Manchmal hat man den Eindruck, dass – obwohl es viele begeisterte Bücherwürmer unter Schülern gibt – das iPad oder Handy die Aufmerksamkeit vieler Schüler fesselt, weniger das Buch. Was hat dich zum Lesen gebracht?

Das hat mich schon immer interessiert. Das fing bereits an, als ich noch nicht lesen konnte: Was steht da? Das wollte ich immer wissen. Bei uns zu Hause gibt es viele Bücher. Im Regal entdeckte ich eines Tages >Ronja Räubertochter<. Das war das erste Buch, das ich las. Meine Eltern haben mich sehr beeinflusst. Mein Interesse gilt dabei weniger Fantasy-Büchern. Da ist immer so viel gleichzeitig, so viel Geschehen, zu viele Einzelereignisse und Effekte. Und ich schreibe auch kurze Geschichten, zum Beispiel über Außerirdische, die auf der Erde irgendwo landen. Ich habe auch für den Vision Award geschrieben zum Thema ‚Meine Schule in 100 Jahren‘.

„EIN BUCH MUSS MAN ANFASSEN UND RIECHEN KÖNNEN”

Was fasziniert dich an Büchern, am Vorlesen?

(Denkt lange nach) Ach, das ist so, ich lese keine Bücher elektronisch, in E-Book-Readern. Ein Buch, das muss man anfassen, riechen können. Ich kann beim Lesen in Geschichten eintauchen. In andere Welten. Und man muss es genießen können. Ich mag Bücher von Erich Kästner, Jules Verne, Robert Louis Stevenson, Astrid Lindgren.

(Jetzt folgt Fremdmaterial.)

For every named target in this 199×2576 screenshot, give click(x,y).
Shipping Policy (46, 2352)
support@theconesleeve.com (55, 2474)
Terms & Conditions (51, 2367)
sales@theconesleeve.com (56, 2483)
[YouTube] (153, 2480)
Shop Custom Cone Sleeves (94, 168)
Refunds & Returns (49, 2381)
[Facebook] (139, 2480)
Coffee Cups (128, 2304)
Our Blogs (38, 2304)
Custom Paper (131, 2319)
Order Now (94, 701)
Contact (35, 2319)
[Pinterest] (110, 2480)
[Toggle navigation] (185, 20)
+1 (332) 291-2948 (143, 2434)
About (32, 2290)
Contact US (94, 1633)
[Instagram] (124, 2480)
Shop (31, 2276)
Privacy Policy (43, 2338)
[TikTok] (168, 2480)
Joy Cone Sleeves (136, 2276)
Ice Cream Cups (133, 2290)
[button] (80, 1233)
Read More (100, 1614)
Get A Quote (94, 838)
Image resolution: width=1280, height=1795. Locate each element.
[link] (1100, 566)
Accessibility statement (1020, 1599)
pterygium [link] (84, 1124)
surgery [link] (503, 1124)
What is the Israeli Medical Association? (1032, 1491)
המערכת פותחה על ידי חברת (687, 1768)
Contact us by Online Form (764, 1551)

Hast du Lieblingslektüren? Welches Genre liest du am liebsten?

Peer mit Urkunde beim Bundesfinale 2025

Gerne die Klassiker. Abenteuerromane. Wie etwa Stevensons >Schatzinsel<. Dann lese ich gerne die >Känguru-Chroniken< (vier Textsammlungen des deutschen Autors, Liedermachers und Kabarettisten Marc-Uwe Kling, Anm. d. Redaktion), insbesondere das >Känguru-Manifest<, die >Känguru-Offenbarung< und die >Känguru-Apokryphen<. Die sind eigentlich für Erwachsene, mit viel Witz geschrieben, gesellschaftskritisch. Da fällt mir gleich ein Spruch ein. Das Känguru sagt: „Mein, dein… Das sind doch bürgerliche Kategorien.“

„MEIN VATER HAT MIR VORGELESEN – UND ICH MUSS SAGEN: ER KANN GUT LESEN.’’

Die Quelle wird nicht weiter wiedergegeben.